De son côté, François confie que c’est aussi durant la période du confinement qu’il s’est questionné sur sa reconversion. Mais dans son cas, il a longtemps réfléchi, car en dehors de son métier de musicien, il ne dispose pas d’autres compétences. “J’ai beaucoup stressé. Comme j’ai une voiture, j’ai pensé à faire taxi marron, mais trop de problèmes pouvaient surgir, j’ai vite abandonné l’idée. J’ai même pensé à me faire de l’argent facile, telman latet ti pe fatige”, confie le père de famille.Des artistes féminines deviennent entrepreneures

Comme leurs collègues masculins, les chanteuses et danseuses du secteur hôtelier ont été aussi poussées à la reconversion temporaire. “On ne peut dire qui des hommes ou des femmes sont les plus touchés par le chômage technique dans l’hôtellerie. Mais, parmi les artistes féminins, il y a beaucoup qui sont mères célibataires, ce qui rend leur situation particulière et encore plus compliquée”, explique la chanteuse Joëlle Coret.
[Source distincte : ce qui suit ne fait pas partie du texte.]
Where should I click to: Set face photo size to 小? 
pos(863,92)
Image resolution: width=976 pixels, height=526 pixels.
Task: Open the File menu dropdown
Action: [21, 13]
En initiant le concept Nu l’art, Nu viv, qui a abouti à un spectacle live en ligne et payant, elle a permis à un groupe d’artistes d’hôtel de se produire après le confinement. Ce concept a ouvert une collaboration avec le Caudan Arts Centre, débouchant ainsi sur d’autres spectacles. La chanteuse a aussi créé une plate-forme de soutien, partage et communication sur l’application WhatsApp ouvert à tous les artistes. S’agissant des femmes, à la base douées dans différents domaines allant de la coiffure, à la cuisine , la pâtisserie et la couture, elles ont, explique encore Joëlle Coret, développé des activités économiques autour de leurs compétences respectives pour devenir entrepreneures.

Certaines, comme Marie Josée, chanteuse, ne bénéficient pas du Wage asssistance scheme pour diverses raisons. Agée de 53 ans et veuve, elle s’est mise à la confection de sacs à dos et de savates accessoirisées. Ancienne machiniste dans le textile, Marie-Josée qui maîtrise la couture, s’était principalement consacrée à la chanson depuis 24 ans. Mais depuis, ses connaissances en textile lui rapportent un peu d’argent pour rembourser ses emprunts, payer son assurance et ses factures.

“Nous avons compris que l’hôtellerie est un secteur fragile, que nous ne pouvons pas être à sa merci. Que ferons-nous si à la reprise, les hôtels ne font pas appel à nous?” se demande Joëlle Coret. Grâce à ses récentes prestations en ligne et au Caudan Arts Centre, elle confie pouvoir “s’en sortir pour le moment”.

De son côté, Cindia Amerally, dont le nom n’est plus à faire, s’estime chanceuse d’être à la fois une artiste d’hôtel et de la scène locale. Mais malgré ses quelques récentes sorties et la Wage assistance scheme ,la jeune femme, mère de deux filles scolarisées, et dont l’époux artiste est aussi au chômage, concède qu’elle a recours au système de la débrouillardise pour faire bouillir la marmite. “Ayant grandi en milieu rural auprès d’un père maçon, j’ai l’avantage de savoir ce que c’est que le maniement du ciment “, dit-elle. Pendant le confinement, elle a réalisé des pots et bougeoirs en béton, des tableaux et des colliers en édition limitée

. Cindia Amerally a mis ses oeuvres en vente. Entre-temps, elle ne cache pas son agacement vis-à-vis des établissements qui ont rouvert aux Mauriciens, mais qui ne font pas appel aux chanteurs locaux pour des prestations au détriment des artistes d’hôtel.